O Inpe já coordena um sistema para esse tipo de análise, o Embrace (Estudos e Monitoramento Brasileiro do Clima Espacial). O Sport, porém, deve melhorar as previsões e aumentar a compreensão da natureza das irregularidades.
"O Embrace tem uma rede de receptores GNSS com mais de 500 receptores sobre a América Latina, que são utilizados nessa vigilância", afirmou Costa. As redes do Embrace devem complementar o Sport.
"Conseguimos prever, mas não evitar a falha de comunicação", disse. "O que podemos fazer é mitigar; por exemplo, sugerir outro horário ou meios alternativos que não sejam afetados pelo distúrbio."
Mesmo que já existam satélites no espaço para medir as bolhas de plasma, o Sport tem inovações, afirmou James Spann, chefe da divisão de Clima Espacial da Nasa e um dos coordenadores da missão.
"As iniciativas de hoje têm trajetórias elípticas, um tipo de voo cuja altitude muda em relação à Terra. Já o novo minissatélite navega em uma órbita circular e, por isso, mantém a mesma distância do planeta", disse Spann.
O minissatélite ainda tem uma inclinação de 58º graus, que facilita o monitoramento de outras zonas do continente, localizadas antes e depois da linha do Equador.
Segundo o pesquisador da Nasa, a missão foi uma oportunidade de estreitar o relacionamento entre os dois países na área espacial. A parceria com o Inpe e o ITA foi facilitada pelo caráter público das instituições, disse.
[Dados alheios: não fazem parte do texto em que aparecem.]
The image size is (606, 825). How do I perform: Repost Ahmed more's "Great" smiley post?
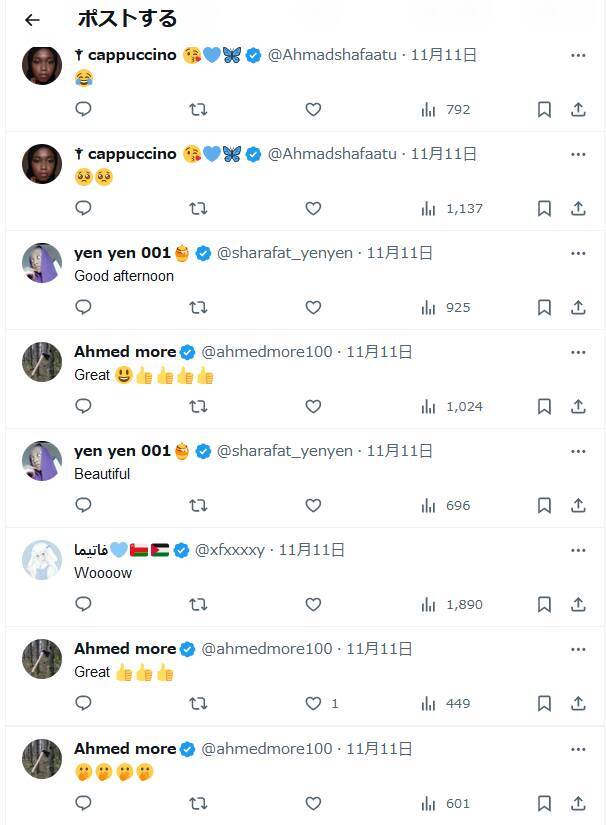(x=198, y=406)
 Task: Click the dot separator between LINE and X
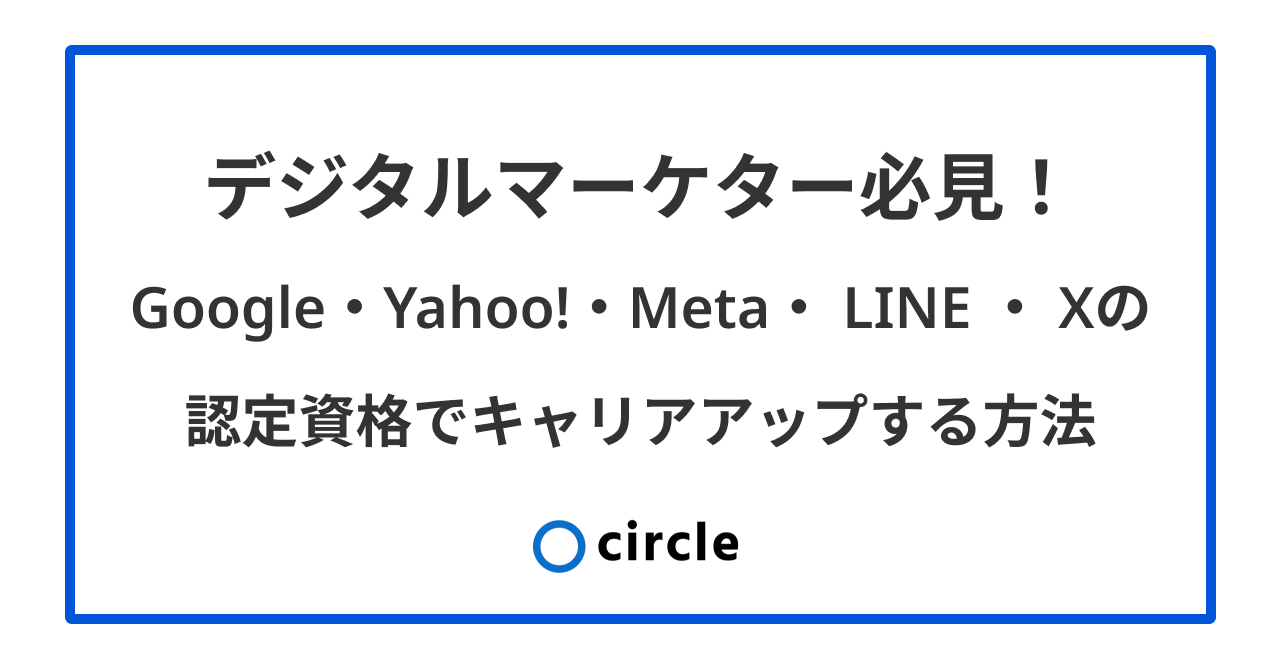[x=1015, y=312]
Ter servidores dedicados a essa área é crítico porque ela exige esforço, tempo e confiança, continuou Spann. Devido à complexidade, o projeto demandou cerca de 70 pessoas entre professores, estudantes, engenheiros e outros profissionais.
"Fizemos coisas que nunca foram feitas em um satélite pequeno", disse. "A parceria correu bem porque o time era muito bom nos dois países. Todo mundo entrou no projeto com a vontade de obter sucesso."
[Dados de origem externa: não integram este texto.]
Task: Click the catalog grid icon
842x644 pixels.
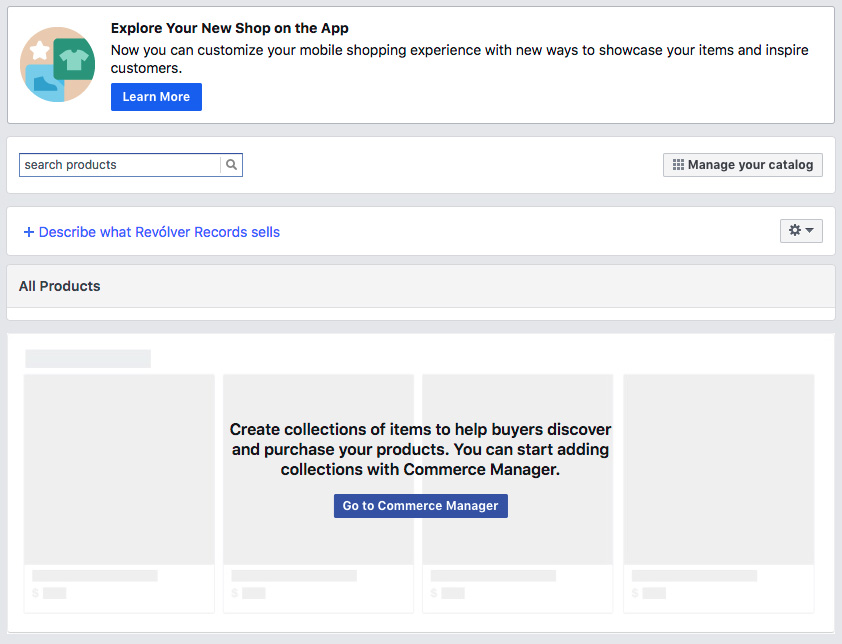Action: (x=678, y=164)
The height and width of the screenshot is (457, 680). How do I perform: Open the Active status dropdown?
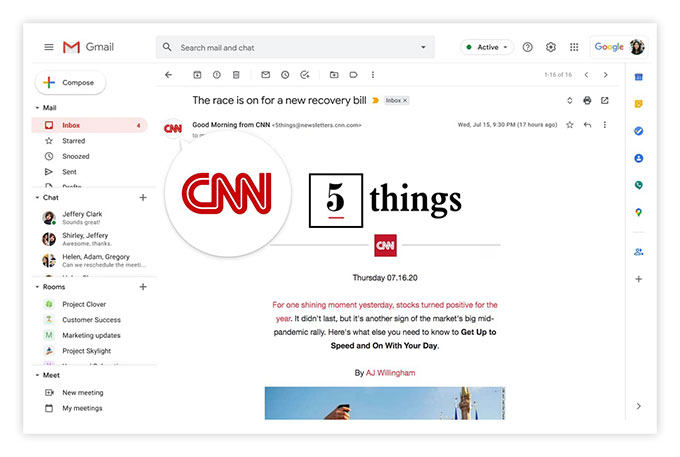(487, 47)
O Sport, que foi levado à Estação Espacial Internacional no dia 26 de novembro, ainda não voa na sua órbita no espaço. Guardado na estação, o satélite deve ser lançado no final deste mês, quando entra na fase de comissionamento, que testa a operação da tecnologia.
Quando houver a liberação do satélite, o Inpe vai acionar a antena e os painéis solares para iniciar as medidas. O coordenador de clima da Nasa espera que a missão dure dois anos, antes de cair e queimar na atmosfera. "Se conseguirmos medidas por seis meses, vamos declarar sucesso", concluiu o pesquisador americano.
A Agência Espacial Brasileira (AEB) mediou as relações entre os parceiros do projeto e financiou parte do desenvolvimento. De acordo com Rodrigo Leonardi, coordenador do programa de satélites e aplicações da AEB, o Brasil mostrou competência na área espacial ao fazer um satélite em miniatura com qualidade.
"Além de estudar os fenômenos na ionosfera, estamos melhorando a expertise brasileira na engenharia e desenvolvimento de sistemas espaciais, que é importante para outras missões no futuro", disse.